### INSTRUCTIONS FOR THE TASK:
Which lines below include "target"? Copy them all.

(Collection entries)
+++
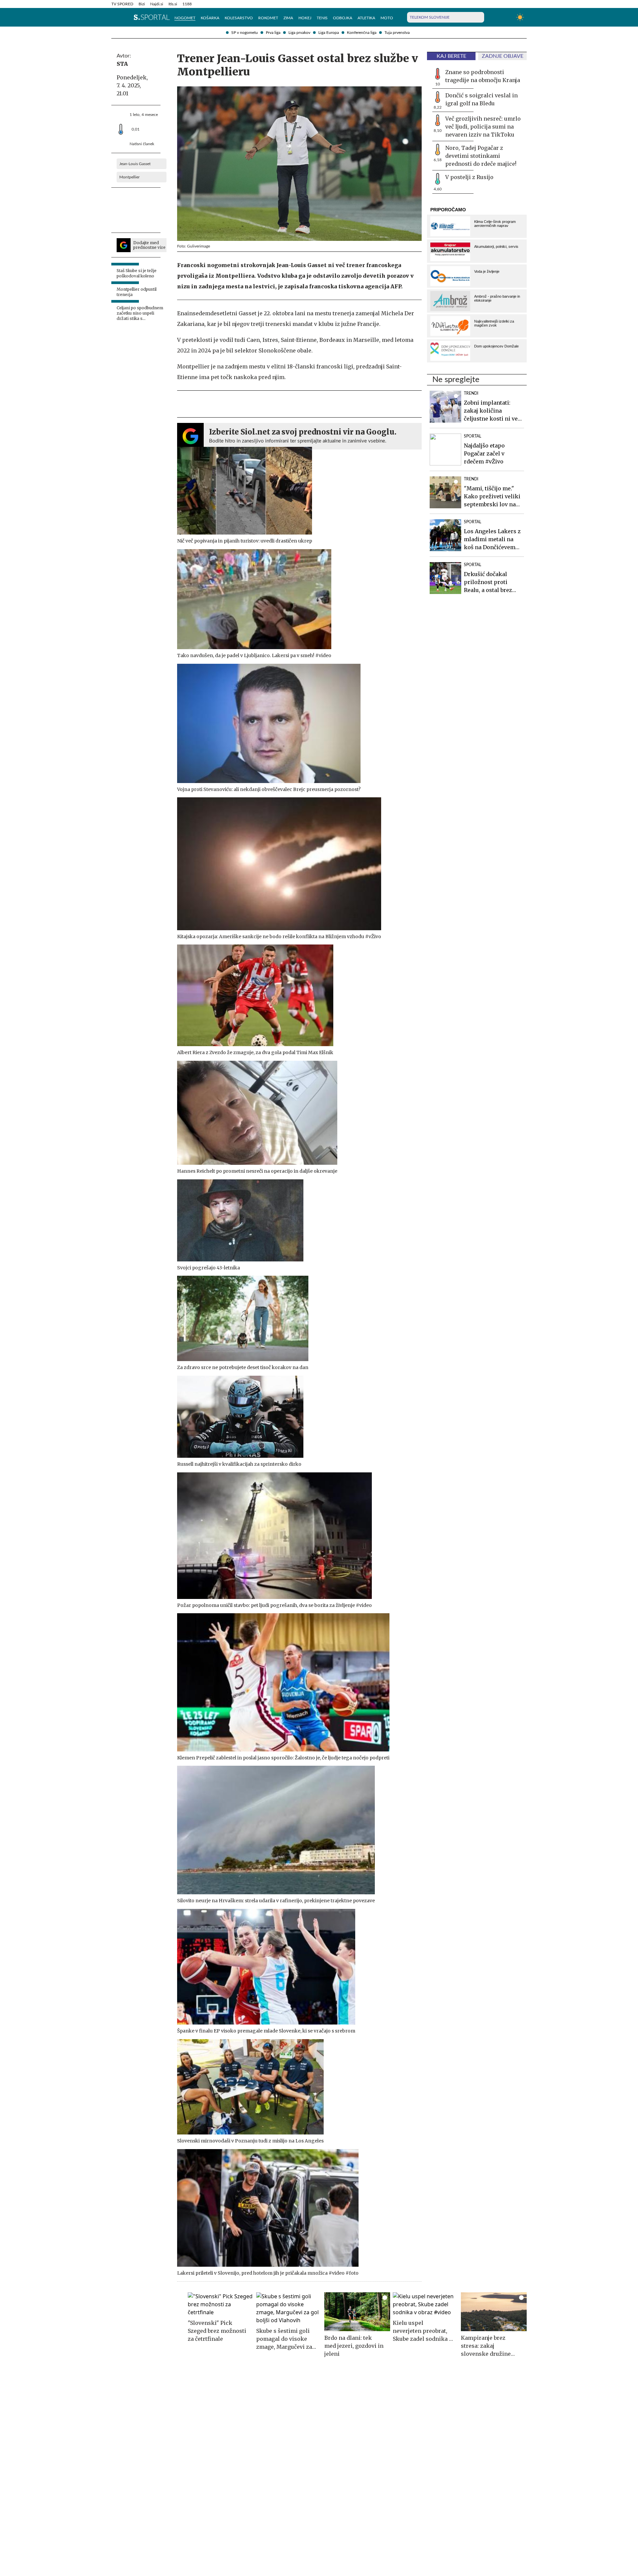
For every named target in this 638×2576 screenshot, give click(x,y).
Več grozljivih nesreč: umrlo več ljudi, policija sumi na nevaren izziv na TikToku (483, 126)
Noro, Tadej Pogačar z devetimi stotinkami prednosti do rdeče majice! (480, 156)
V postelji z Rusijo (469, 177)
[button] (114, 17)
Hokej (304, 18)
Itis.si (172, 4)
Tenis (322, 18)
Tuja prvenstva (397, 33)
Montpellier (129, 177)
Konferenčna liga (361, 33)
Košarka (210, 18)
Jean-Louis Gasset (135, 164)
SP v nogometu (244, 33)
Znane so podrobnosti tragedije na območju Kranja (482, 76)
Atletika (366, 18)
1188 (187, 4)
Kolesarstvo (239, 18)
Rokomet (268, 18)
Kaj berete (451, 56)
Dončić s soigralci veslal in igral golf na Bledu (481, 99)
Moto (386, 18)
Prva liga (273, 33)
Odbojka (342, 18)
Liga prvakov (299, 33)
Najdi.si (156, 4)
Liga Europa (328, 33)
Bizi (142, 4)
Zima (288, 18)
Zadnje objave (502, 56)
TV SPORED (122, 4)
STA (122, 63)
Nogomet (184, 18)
+++
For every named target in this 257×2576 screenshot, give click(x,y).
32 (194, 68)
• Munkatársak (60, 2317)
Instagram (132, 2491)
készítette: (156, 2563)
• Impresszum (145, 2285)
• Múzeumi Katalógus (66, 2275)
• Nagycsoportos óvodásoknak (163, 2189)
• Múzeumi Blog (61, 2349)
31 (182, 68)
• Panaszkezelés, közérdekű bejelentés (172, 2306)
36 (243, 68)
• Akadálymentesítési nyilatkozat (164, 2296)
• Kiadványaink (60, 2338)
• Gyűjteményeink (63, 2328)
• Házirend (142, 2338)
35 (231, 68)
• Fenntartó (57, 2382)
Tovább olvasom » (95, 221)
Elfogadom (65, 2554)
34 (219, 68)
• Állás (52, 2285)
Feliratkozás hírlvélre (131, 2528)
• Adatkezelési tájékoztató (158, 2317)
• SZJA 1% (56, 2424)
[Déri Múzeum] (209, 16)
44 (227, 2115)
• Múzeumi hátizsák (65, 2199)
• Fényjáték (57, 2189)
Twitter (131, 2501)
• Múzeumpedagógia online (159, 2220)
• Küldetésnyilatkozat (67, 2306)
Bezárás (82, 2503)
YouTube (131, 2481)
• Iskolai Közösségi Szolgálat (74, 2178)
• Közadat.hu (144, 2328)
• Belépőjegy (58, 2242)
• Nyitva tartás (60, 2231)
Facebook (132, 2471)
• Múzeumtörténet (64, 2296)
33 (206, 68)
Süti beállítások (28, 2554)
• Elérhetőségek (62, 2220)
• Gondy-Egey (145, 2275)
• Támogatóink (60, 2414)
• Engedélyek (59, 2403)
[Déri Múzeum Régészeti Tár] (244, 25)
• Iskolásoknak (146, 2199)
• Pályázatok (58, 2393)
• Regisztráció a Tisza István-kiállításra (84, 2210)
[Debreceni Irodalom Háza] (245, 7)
+++
### SOLUTION:
For every named target in this 638×2576 screenshot, give click(x,y).
For every named target in this 257×2576 screenshot, give click(x,y).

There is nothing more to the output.